----- Provided records -----

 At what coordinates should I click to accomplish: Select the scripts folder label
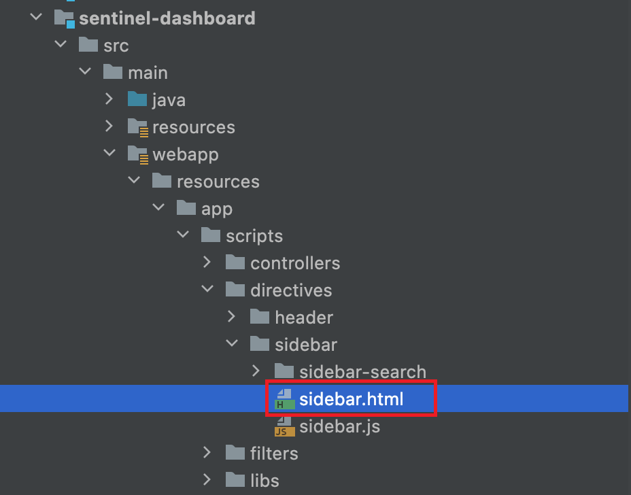pos(254,236)
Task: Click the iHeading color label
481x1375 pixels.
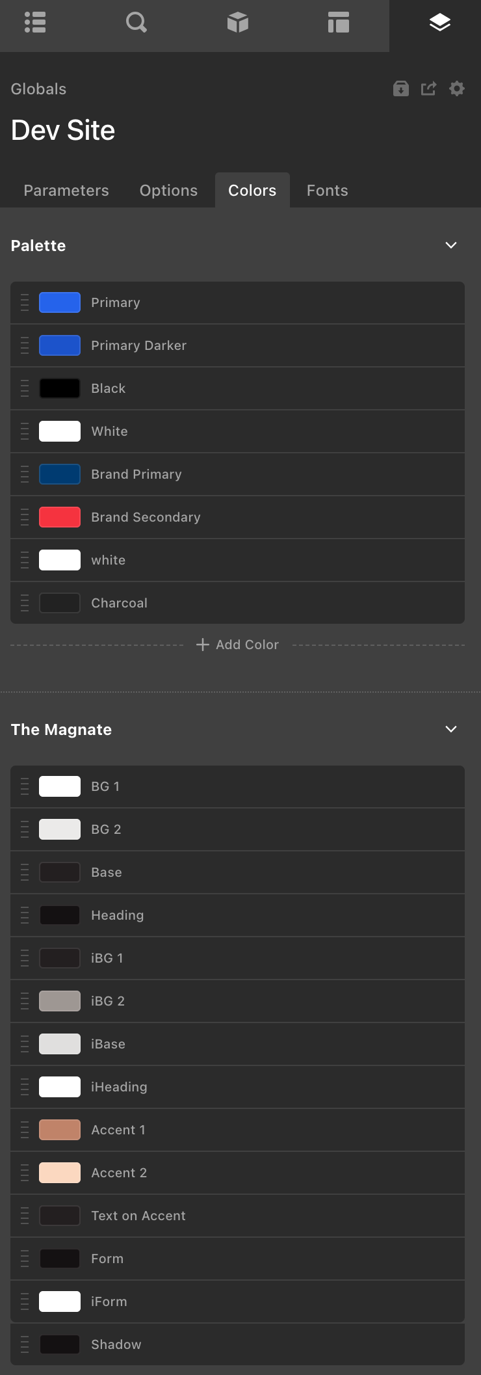Action: [x=119, y=1087]
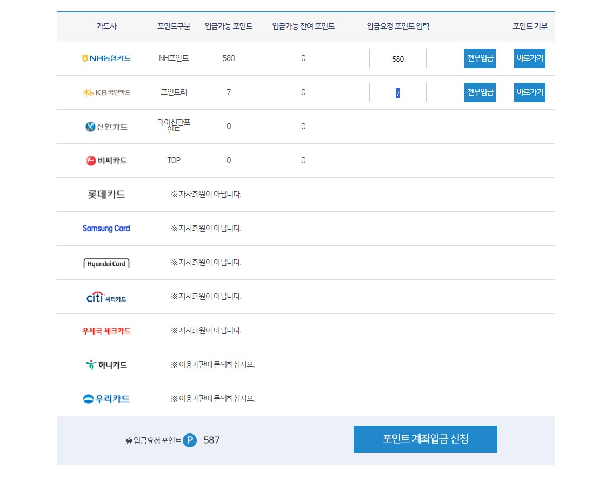Click the 비씨카드 BC logo
Viewport: 606px width, 481px height.
point(106,160)
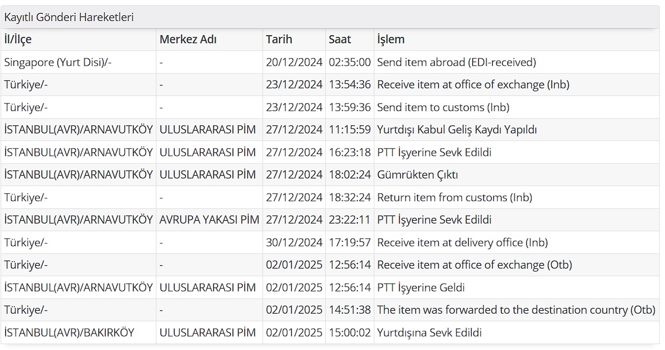Select "Receive item at office of exchange (Inb)"
Viewport: 665px width, 350px height.
(473, 85)
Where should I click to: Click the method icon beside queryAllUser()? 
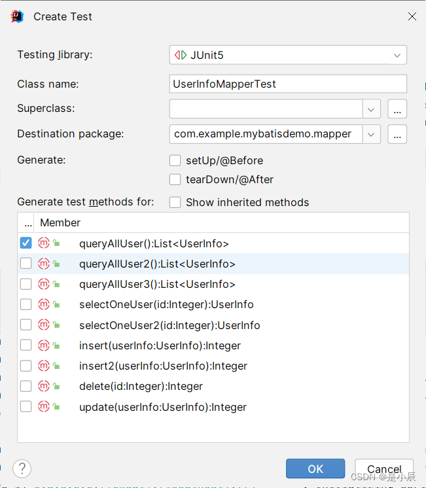pyautogui.click(x=44, y=243)
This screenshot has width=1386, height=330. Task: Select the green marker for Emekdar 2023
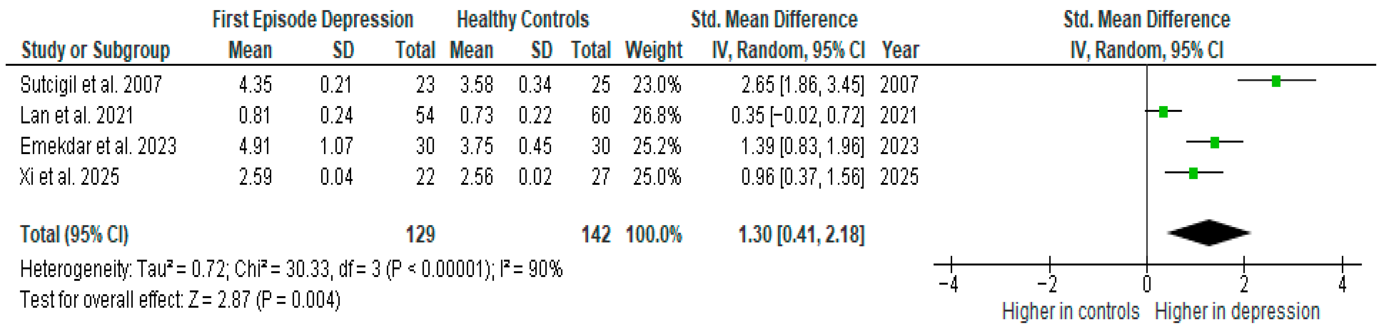1214,143
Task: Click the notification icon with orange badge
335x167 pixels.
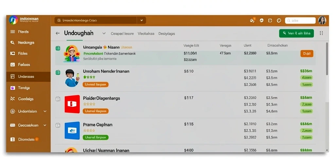Action: (252, 21)
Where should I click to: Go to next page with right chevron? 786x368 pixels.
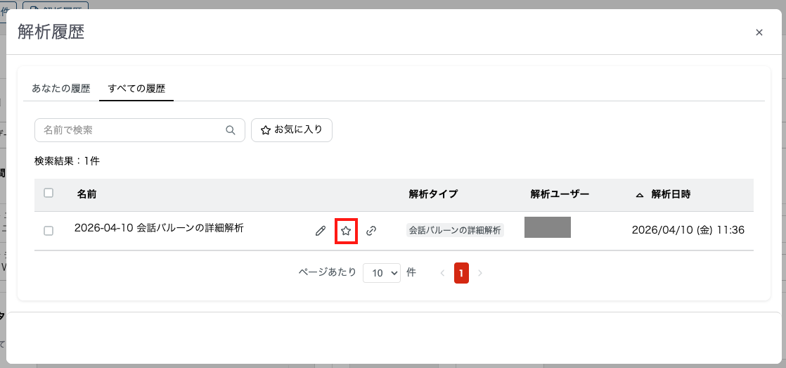click(480, 273)
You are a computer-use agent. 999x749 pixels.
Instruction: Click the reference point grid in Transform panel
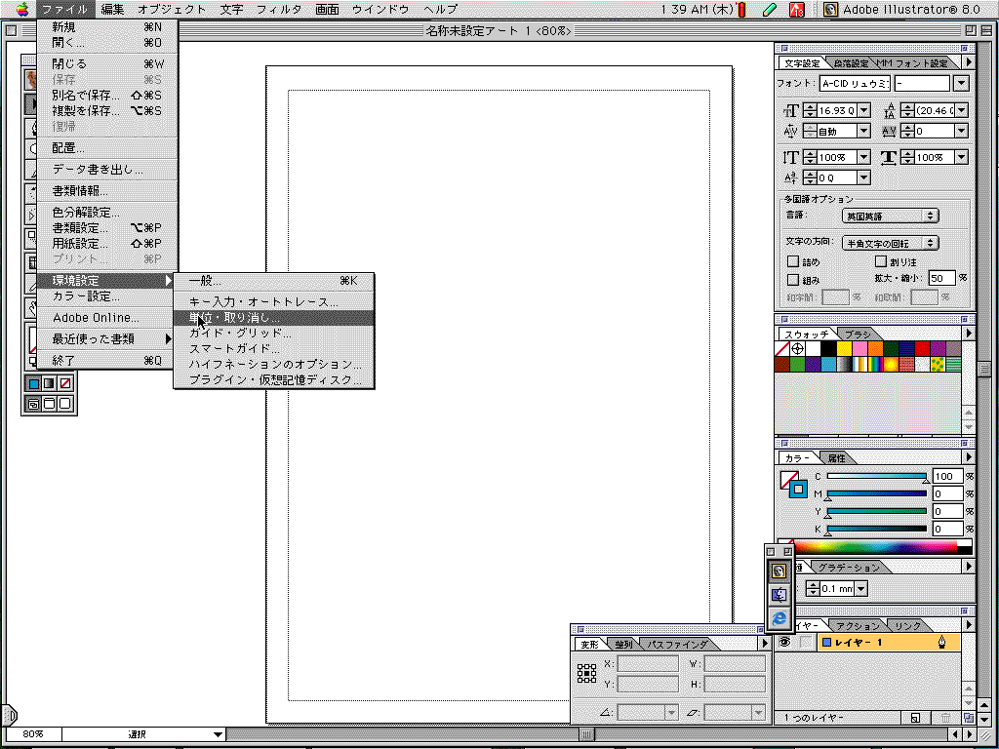tap(586, 673)
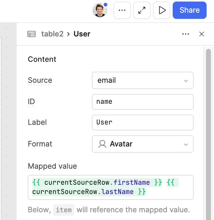The image size is (214, 220).
Task: Click the Label input field containing User
Action: click(142, 122)
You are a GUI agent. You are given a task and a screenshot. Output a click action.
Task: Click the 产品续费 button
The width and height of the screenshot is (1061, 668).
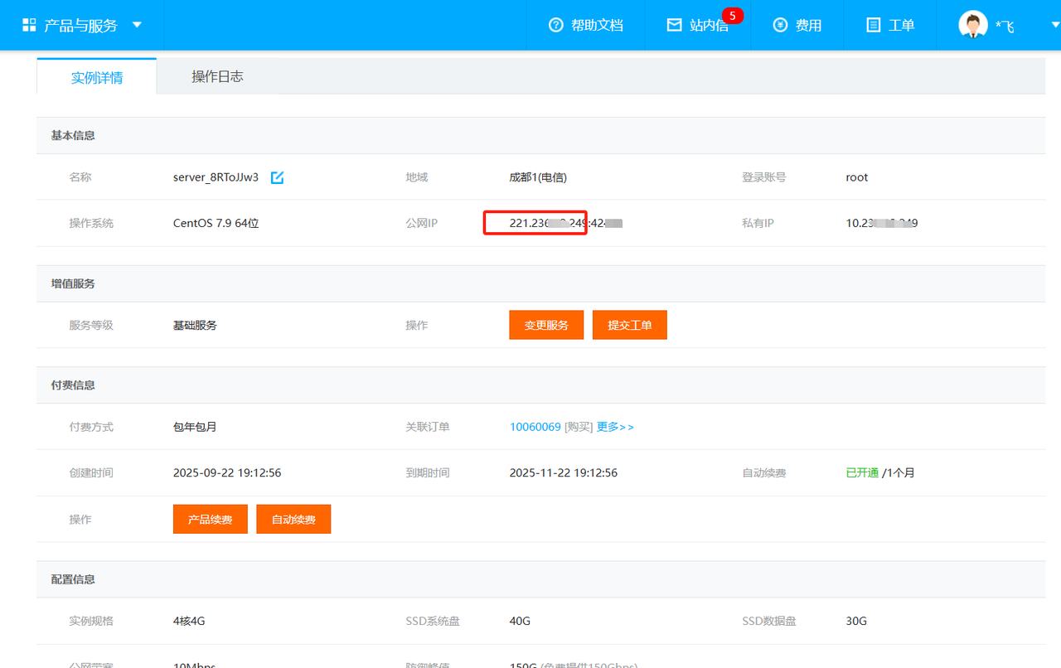coord(210,520)
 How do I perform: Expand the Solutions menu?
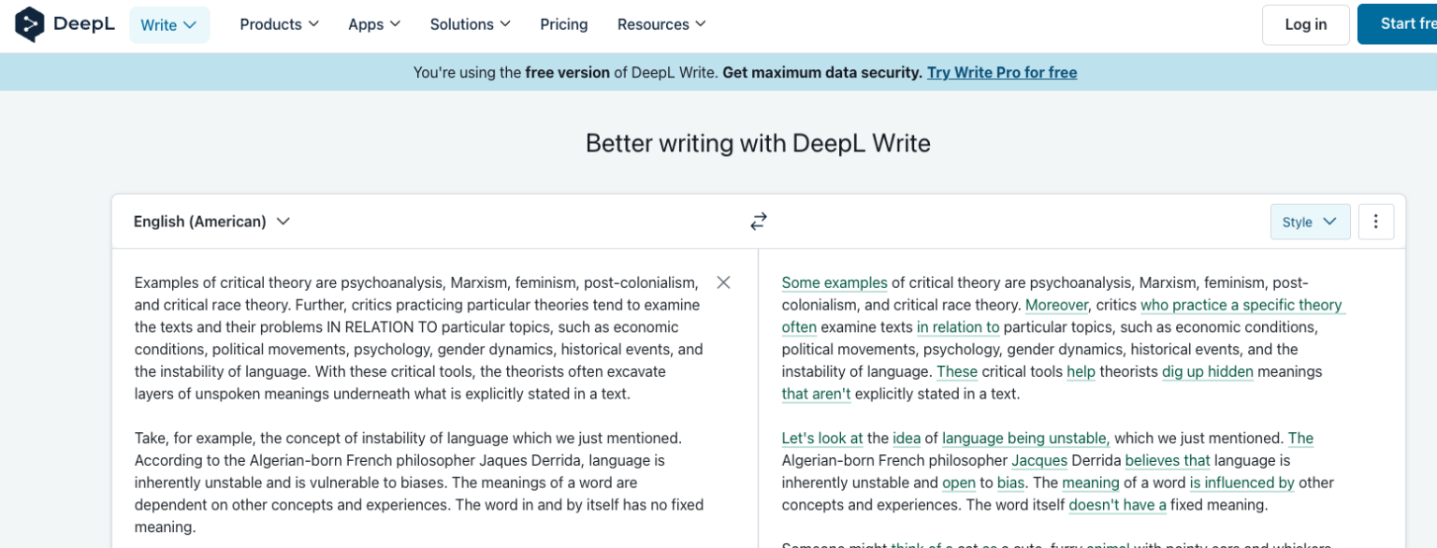470,24
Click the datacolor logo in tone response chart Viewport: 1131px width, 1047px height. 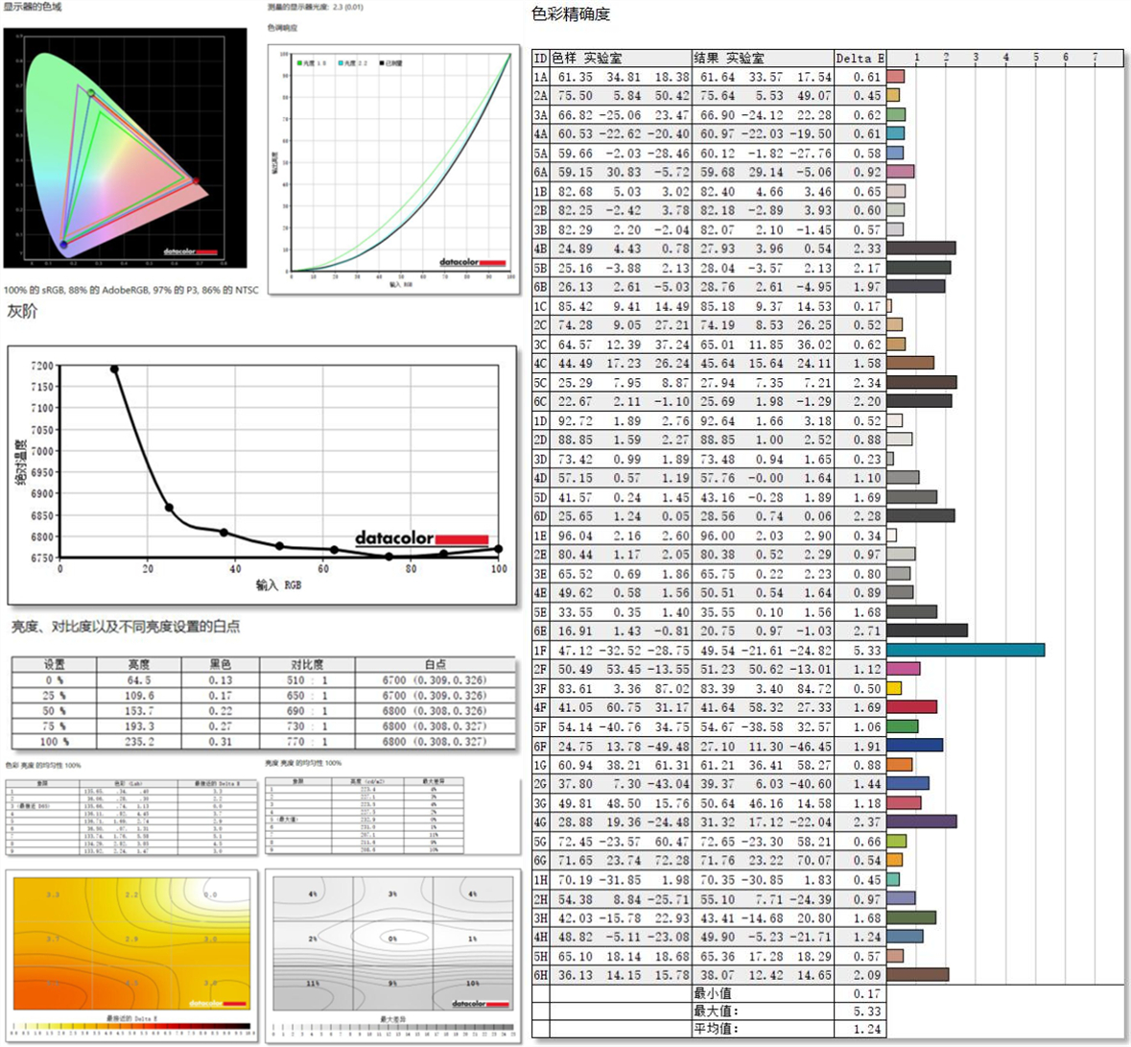click(x=472, y=262)
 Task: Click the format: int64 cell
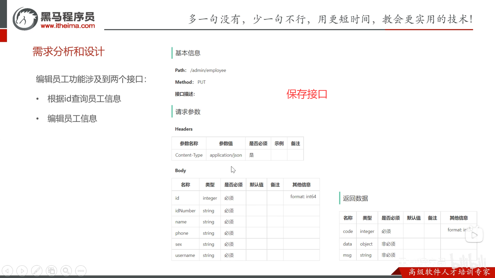303,196
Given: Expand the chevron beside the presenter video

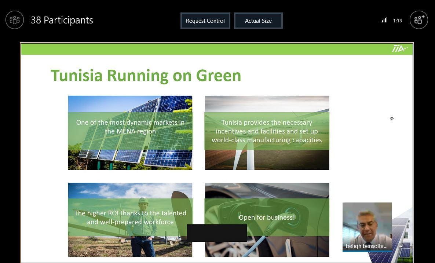Looking at the screenshot, I should pyautogui.click(x=401, y=247).
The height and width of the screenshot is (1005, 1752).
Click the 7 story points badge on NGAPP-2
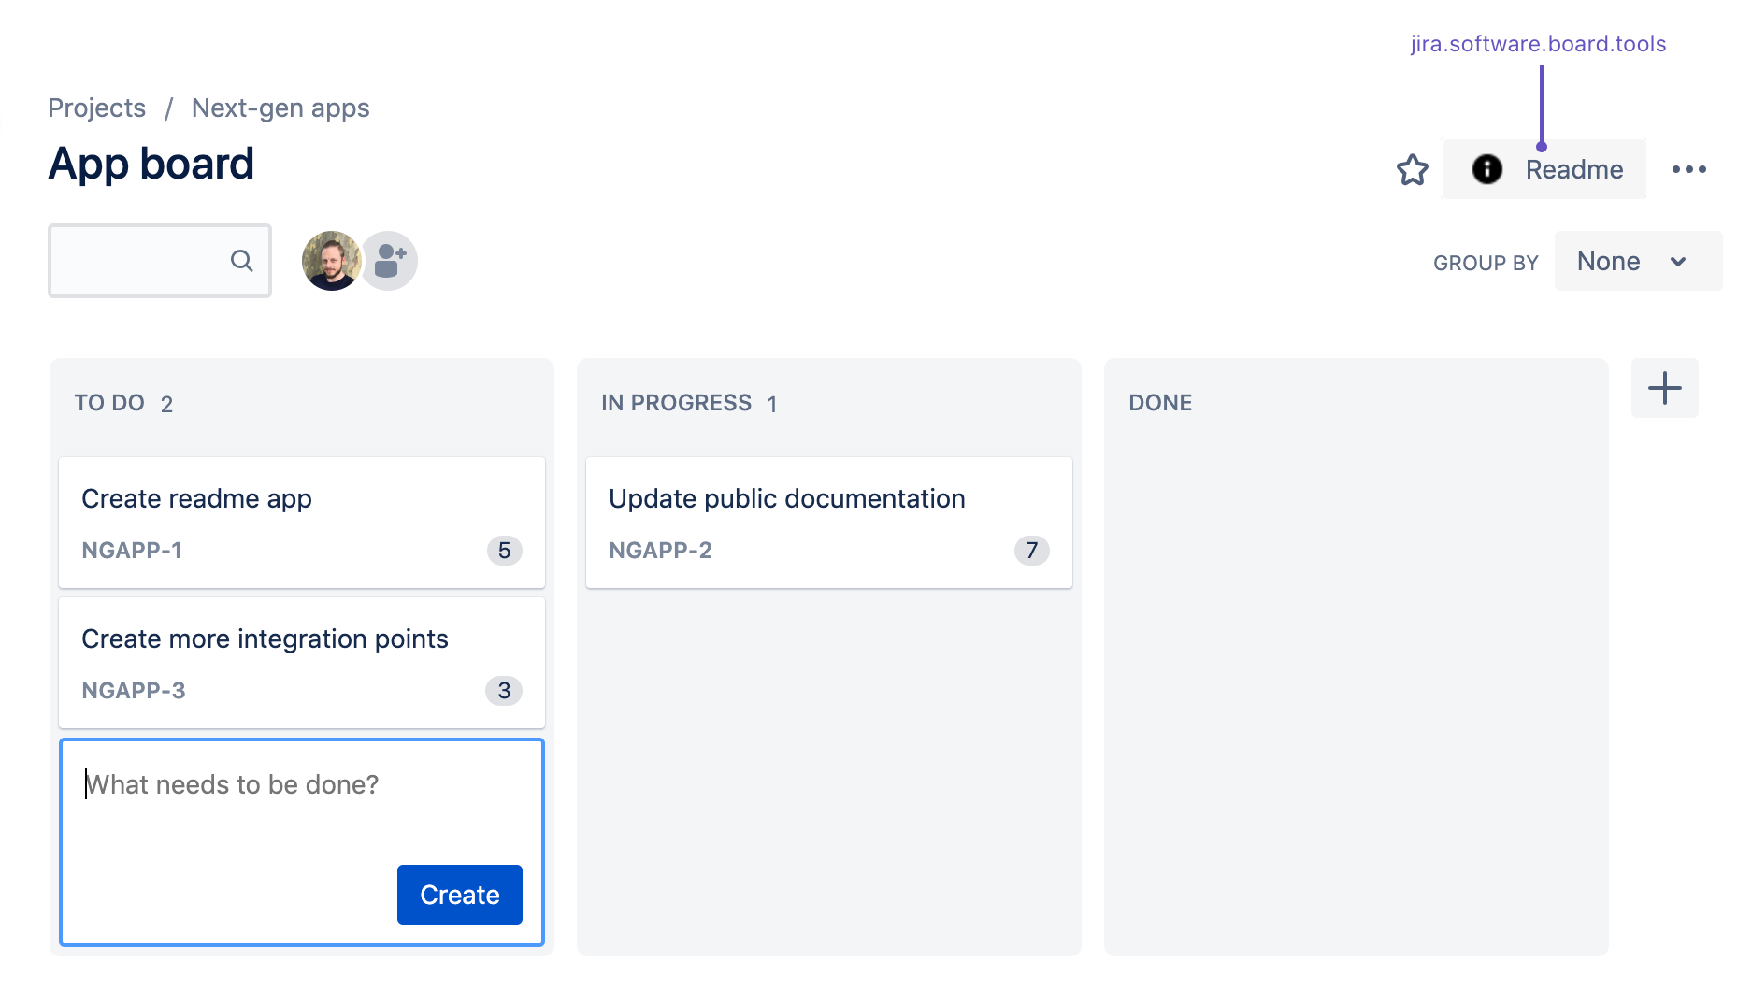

-----

#### Exercise prompt:
Please give the material from its first line up to and including the line with "click(480, 273)" as a numbered list, skipping blank lines and leaving out the pictures.

#### Written reply:
1.  At what coordinates should I click to accomplish: Select the scripts folder label
2. pos(254,236)
3. Task: Click the iHeading color label
4. 481x1375 pixels.
5. Action: [x=119, y=1087]
6. Click the 비씨카드 BC logo
7. Viewport: 606px width, 481px height.
8. point(106,160)
9. Select "Receive item at office of exchange (Inb)"
10. Viewport: 665px width, 350px height.
11. (473, 85)
12. Where should I click to: Click the method icon beside queryAllUser()? 
13. pyautogui.click(x=44, y=243)
14. This screenshot has width=1386, height=330. Task: Select the green marker for Emekdar 2023
15. 1214,143
16. Task: Click the notification icon with orange badge
17. 335x167 pixels.
18. Action: (252, 21)
19. Where should I click to: Go to next page with right chevron? 786x368 pixels.
20. click(480, 273)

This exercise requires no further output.